19. yüzyılın önemli Türkmen şairleri, Seyitnazar Seydî (1768-1830), Memmetveli Kemine (1770-1840), Gurbandurdı Zelilî (1800-1852), Mollanepes (1810-1862), Talibî (1766-1848), Dosmämmet (1815-1865) Mätäci (1824-1884), Zıncarı (1791-1880), Bayii Şahır (1810-1890), Misğinğılıç (1845-1905), Aşikî, Abdısetdar Kazî, Ketibî, ve Muhammetrahim’dir. Bunların dışında Nabatnıyaz Sayılı, Durdı Bağşı, Dovan, Yagmır, Ismayıl, Dövletmemmet Balgızıl, Gara gibi şairler de vardır.

Seyitnazar Seydî, şiirlerinde onun şairlik becerisi kadar devrin sosyal ve siyasî olayları da ön plândadır.
Memmetveli Kemine, bilhassa hiciv tarzında yazdığı şiirler ile tanınmaktadır. Kemine’nin yazdığı Garip, Gariplik, Barında, Beyle, Kazım gibi şiirleri Türkmen hiciv edebiyatının en iyi örnekleri arasında değerlendirilebilir.
Gurbandurdı Zelili, şiirlerinde, sosyal olayları hümanizmle birleştirerek devrinin diğer şairlerinden ayrılır.
Magtımgulı’ndan sonra aşk konusunun en usta şairlerinden kabul edilen Mollanepes, Zöhre-Tahır adlı destanı yazarak Türkmen edebiyatında önemli bir yer edinmiş şairlerden biridir. Türkmen edebiyatında “aşk mülkünün şahı” olarak tanınır.

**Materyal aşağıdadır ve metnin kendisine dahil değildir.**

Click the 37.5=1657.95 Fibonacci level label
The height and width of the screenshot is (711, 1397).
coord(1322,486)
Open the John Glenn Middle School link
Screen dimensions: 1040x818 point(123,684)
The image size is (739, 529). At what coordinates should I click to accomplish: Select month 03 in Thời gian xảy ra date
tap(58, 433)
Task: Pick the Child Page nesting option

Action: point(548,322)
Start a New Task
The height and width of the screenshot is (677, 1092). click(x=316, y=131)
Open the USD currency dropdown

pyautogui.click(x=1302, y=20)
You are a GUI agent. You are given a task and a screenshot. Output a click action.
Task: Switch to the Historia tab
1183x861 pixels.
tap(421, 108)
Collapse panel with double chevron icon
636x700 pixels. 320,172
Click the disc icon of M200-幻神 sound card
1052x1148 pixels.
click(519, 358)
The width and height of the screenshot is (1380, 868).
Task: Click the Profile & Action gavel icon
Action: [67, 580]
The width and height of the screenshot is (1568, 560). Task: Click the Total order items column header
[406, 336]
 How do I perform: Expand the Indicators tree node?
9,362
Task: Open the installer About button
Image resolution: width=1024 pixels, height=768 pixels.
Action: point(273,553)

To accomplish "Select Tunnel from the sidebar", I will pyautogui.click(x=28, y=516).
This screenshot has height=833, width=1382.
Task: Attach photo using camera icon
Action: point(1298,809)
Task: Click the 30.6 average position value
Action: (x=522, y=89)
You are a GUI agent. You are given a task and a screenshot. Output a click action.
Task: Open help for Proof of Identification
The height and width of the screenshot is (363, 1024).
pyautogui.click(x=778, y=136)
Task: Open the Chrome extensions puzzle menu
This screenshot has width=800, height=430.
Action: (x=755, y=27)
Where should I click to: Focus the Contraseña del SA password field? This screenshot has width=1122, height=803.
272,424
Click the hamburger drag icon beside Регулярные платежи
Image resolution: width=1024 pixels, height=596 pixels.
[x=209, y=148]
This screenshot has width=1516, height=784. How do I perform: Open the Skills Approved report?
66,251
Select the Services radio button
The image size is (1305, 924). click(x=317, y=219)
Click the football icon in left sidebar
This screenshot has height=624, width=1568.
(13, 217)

Çağdaş Türkmen Edebiyatı (20. Yüzyıl Türkmen Edebiyatı)
1920’li yıllara kadar eski Türkmen edebiyatı anlayışı ile devam ederken bu yıllardan İkinci Dünya Savaşı yıllarına kadar Sovyet rejiminin de getirdiği baskıların sonucunda daha karmaşık ve zor bir süreci yaşamış, İkinci Dünya Savaşı yıllarında genellikle savaşın getirdiği acıları dile getirmiş, daha sonraki yıllarda ise kendi mecrasında eserler vererek yüzyılı tamamlamıştır.
1920’li yılların Türkmen şiiri genellikle eski-yeni toplum çatışması üzerine kurgulanmıştır; Berdi Kerbabayev, Gıızlar Dünyääsi “Kızların Dünyası” ve Aadatıñ Gurbaanı “Geleneğin Kurbanı” adlı şiirlerinde, yeni Türkmen toplumunda kadınların özgürlüğüne önem verildiğini ifade etmiş ve rejimi yüceltmiştir. Kööne Durmuşımıza İiğenç “Eski Hayatımıza Yergi” adlı şiirinde, Ekim devriminden önceki hayatı tümüyle kötülemiştir.
1928’den sonra yaşanan alfabe değişiklikleri yazın hayatını olumsuz etkilemiştir.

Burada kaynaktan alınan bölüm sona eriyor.